You must have one amazing neutron source! The SEM IP itself has a cross-section on the same order as the device SEFI, so basically, the probability the device itself completely goes nuts, stops altogether, or restarts by itself. So, all together, if you worry about SEE, the SEM IP is useful to mitigate upsets in CRAM for a running design (recover from functional failures in your design).
If the basic device SEFI cross-section is too high for your needs, you have the wrong architecture for your system. You either need to go to a more robust device (UtraScale+ has much lower cross sections), or you need some form of redundancy (or both).
09-14-2020 05:24 AM
This is a very interesting information!
It means that I probably misinterpreted the phenomena observed during my irradiation campaign.
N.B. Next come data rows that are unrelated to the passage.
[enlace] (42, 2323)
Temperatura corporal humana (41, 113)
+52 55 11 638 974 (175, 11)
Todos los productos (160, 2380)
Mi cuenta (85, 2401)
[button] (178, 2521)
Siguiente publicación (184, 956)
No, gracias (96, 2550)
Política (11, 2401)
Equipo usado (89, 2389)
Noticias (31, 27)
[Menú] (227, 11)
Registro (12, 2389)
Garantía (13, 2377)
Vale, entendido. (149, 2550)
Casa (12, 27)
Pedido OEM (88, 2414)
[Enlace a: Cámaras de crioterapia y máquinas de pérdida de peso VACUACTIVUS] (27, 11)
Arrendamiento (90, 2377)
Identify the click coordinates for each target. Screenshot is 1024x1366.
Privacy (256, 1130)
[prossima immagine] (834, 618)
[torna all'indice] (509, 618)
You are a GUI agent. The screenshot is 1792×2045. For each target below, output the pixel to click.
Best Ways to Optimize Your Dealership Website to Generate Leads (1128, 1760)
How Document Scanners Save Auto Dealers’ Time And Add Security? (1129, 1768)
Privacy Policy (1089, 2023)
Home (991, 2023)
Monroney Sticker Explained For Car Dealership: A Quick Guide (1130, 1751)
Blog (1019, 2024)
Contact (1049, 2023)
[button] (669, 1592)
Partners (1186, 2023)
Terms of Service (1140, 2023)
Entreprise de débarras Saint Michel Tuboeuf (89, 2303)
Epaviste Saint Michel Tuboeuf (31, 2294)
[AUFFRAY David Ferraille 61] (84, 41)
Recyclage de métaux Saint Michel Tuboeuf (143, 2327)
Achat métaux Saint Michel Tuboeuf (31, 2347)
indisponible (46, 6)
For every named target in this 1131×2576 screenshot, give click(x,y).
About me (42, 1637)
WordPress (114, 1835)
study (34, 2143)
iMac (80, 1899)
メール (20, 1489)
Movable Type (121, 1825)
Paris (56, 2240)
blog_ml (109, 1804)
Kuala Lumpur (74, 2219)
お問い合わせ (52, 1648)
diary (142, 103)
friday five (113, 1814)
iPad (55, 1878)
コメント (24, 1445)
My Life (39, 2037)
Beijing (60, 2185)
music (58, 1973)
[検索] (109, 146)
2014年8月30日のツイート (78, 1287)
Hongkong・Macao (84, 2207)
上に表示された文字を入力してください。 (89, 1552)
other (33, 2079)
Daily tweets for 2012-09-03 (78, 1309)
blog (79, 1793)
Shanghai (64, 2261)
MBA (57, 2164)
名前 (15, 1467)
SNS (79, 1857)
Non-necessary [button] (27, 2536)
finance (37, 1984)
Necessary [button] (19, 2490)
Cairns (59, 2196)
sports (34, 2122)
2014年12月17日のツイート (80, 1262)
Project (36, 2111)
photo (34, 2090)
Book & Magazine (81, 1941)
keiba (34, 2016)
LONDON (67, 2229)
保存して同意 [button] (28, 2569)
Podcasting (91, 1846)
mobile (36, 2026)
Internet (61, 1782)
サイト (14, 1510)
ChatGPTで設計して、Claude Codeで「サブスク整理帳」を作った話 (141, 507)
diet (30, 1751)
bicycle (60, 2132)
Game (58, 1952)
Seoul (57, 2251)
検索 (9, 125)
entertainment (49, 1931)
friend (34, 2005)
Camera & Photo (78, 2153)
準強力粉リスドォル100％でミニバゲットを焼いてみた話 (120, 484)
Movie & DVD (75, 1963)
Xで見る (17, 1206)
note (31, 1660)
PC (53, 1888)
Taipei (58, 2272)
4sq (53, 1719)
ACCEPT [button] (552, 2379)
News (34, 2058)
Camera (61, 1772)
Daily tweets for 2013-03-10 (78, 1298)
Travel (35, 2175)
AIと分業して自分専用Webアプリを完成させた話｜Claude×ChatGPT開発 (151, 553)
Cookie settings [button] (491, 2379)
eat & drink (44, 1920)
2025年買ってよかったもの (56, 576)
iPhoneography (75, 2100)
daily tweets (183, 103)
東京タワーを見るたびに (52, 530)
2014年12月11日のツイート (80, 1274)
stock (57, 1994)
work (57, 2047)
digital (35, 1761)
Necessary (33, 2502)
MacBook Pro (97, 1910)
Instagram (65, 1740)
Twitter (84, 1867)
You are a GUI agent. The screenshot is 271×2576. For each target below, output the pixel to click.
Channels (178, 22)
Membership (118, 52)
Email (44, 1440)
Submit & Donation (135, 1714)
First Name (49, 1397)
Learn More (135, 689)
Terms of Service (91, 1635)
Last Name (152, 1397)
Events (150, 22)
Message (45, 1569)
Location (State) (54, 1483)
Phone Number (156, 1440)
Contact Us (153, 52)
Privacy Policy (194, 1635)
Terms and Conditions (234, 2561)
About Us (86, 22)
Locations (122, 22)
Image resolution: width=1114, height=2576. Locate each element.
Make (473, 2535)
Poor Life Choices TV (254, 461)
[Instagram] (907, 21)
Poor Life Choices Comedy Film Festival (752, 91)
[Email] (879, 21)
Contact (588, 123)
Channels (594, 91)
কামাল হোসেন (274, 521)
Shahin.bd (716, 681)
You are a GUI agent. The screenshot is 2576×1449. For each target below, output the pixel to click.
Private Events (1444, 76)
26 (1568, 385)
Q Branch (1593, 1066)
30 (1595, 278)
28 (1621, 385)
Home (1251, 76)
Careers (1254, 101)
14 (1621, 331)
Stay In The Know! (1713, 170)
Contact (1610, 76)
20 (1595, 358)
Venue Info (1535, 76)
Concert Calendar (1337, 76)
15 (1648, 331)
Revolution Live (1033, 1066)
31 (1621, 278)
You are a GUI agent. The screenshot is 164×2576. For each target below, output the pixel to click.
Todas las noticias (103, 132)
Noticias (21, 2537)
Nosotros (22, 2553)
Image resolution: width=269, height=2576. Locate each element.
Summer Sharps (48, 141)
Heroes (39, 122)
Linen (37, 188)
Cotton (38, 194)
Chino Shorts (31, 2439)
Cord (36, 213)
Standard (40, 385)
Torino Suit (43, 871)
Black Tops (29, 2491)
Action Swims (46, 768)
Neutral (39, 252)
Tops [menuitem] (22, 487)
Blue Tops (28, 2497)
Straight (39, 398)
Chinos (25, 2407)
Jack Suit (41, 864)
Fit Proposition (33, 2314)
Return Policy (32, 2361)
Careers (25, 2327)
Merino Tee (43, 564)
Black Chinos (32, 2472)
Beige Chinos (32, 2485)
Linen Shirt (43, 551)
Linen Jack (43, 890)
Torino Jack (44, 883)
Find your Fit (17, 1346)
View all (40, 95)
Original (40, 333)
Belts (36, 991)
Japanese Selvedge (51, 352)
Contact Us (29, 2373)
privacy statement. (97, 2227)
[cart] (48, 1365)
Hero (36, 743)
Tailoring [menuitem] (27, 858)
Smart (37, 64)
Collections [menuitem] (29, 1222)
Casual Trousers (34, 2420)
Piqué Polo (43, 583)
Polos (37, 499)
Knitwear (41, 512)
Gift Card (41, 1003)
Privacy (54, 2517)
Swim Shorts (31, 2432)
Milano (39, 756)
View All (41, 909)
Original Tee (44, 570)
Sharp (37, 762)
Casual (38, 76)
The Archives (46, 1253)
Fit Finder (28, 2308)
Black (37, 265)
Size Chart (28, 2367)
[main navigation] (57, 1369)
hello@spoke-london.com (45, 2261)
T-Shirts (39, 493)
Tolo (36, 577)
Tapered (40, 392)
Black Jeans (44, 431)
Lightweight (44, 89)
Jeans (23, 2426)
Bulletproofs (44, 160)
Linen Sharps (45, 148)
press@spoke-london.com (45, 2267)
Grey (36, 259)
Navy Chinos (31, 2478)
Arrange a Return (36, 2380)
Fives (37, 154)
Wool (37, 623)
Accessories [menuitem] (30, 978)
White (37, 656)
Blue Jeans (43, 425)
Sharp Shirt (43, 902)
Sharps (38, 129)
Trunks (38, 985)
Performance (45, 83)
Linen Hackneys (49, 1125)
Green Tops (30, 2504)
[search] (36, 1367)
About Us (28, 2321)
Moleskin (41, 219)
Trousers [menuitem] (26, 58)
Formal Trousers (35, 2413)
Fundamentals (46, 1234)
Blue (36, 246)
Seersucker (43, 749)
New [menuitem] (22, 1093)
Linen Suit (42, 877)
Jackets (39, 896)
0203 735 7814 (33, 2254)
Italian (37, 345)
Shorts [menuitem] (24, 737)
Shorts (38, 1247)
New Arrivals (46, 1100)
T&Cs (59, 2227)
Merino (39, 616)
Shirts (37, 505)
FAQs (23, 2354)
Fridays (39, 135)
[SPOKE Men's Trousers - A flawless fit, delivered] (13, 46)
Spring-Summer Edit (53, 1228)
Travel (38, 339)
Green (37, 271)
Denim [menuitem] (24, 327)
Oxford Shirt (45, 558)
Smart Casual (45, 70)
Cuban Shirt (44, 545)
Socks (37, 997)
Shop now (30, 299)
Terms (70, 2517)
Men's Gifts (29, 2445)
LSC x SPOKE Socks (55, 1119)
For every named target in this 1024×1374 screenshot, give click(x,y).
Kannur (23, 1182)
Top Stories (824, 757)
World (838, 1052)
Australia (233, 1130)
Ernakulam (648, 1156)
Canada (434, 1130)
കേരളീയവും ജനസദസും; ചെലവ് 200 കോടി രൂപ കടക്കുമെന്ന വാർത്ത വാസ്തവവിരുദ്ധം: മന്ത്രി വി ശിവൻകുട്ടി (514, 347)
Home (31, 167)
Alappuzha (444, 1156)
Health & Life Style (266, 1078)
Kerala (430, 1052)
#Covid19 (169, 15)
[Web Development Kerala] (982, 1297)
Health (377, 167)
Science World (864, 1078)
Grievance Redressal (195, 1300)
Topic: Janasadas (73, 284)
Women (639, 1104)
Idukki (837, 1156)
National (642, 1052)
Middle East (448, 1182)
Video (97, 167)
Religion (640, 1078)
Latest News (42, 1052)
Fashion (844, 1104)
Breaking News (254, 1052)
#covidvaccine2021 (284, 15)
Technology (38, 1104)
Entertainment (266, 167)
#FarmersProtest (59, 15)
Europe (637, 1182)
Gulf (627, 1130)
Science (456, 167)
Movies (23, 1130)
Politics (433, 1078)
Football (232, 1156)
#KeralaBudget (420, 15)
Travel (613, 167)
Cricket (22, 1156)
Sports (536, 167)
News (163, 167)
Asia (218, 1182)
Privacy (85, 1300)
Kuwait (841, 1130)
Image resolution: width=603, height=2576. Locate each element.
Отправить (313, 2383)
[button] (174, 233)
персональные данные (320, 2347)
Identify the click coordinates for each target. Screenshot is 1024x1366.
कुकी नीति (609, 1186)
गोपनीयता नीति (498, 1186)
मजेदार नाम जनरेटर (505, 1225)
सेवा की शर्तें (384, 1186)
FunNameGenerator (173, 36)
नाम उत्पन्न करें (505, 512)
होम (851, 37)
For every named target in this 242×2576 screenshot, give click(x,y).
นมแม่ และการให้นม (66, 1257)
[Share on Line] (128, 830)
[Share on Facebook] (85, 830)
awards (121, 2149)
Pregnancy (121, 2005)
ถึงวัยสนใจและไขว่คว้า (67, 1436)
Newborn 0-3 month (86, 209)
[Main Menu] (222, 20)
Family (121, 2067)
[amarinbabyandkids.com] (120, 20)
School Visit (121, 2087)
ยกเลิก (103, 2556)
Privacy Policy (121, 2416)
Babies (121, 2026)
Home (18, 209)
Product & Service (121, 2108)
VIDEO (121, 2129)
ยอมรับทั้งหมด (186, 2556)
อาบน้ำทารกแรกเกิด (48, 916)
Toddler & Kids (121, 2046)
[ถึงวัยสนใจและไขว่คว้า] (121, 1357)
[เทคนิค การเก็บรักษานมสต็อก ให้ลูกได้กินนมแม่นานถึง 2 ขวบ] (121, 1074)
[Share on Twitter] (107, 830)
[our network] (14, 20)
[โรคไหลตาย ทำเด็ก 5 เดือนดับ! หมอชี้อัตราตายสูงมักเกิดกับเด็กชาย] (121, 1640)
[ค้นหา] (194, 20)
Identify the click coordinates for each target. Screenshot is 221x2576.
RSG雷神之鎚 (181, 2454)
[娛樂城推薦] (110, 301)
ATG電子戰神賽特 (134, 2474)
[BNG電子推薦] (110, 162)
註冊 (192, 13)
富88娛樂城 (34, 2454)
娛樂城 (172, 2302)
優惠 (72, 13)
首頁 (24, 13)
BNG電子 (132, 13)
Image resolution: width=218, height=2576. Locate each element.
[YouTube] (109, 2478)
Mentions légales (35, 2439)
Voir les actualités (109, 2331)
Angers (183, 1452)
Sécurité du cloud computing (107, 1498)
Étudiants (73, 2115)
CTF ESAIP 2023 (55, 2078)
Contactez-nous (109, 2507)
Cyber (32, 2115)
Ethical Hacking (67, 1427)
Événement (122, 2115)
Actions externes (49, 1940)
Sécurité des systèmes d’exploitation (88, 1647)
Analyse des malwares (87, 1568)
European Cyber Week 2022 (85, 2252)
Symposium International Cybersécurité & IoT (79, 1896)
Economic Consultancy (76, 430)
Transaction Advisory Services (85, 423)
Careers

Not having been able to record the monitor output of the IP SEM, I considered that the persistent errors (no recovery before complete reconfiguration) in my design, which does not contain a feedback loop nor SRL/LUTRAM, came mostly from SEUs on the configuration memory which was no longer corrected by the IP SEM.
This is why I wanted to study these "blocking" phenomena of the memory scrubbing system. This interpretation must surely be wrong given the number of such events observed and almost no SEFI over the whole test campaign.
I'll have to study deeper the mechanisms that can lead to this kind of persistent error.
Unfortunately, as we are academic workers, we don't have any FAE to help us.
Thank you for your precious help!
09-14-2020 05:58 AM
Study is encouraged,
Are you part of the Xilinx University Program? If so, your professor who is registered in the program is able to get help. While at Xilinx (for 20 years), I helped many students with their degrees. The SEM IP was developed by myself an Ken Chapman for Virtex 4, where it was known as App Note 864. It is now fully supported IP since Virtex 6. It gets beam tested, and verified for proper operation in all modes for each new technology node. It is a fundamental building block in safety critical systems, security, and space markets. While only able to address type 2 blocks (configuration RAM), it is the first step in improving availability and reliability, and preventing fail-safe systems from failing unsafely. I teach its use in my embedded class at UCSC Extension (among other things).
The longest beam test campaign was by CERN: more than 6 months of data on a Artix series device. Many hundreds of thousands of upsets, and nothing new was discovered.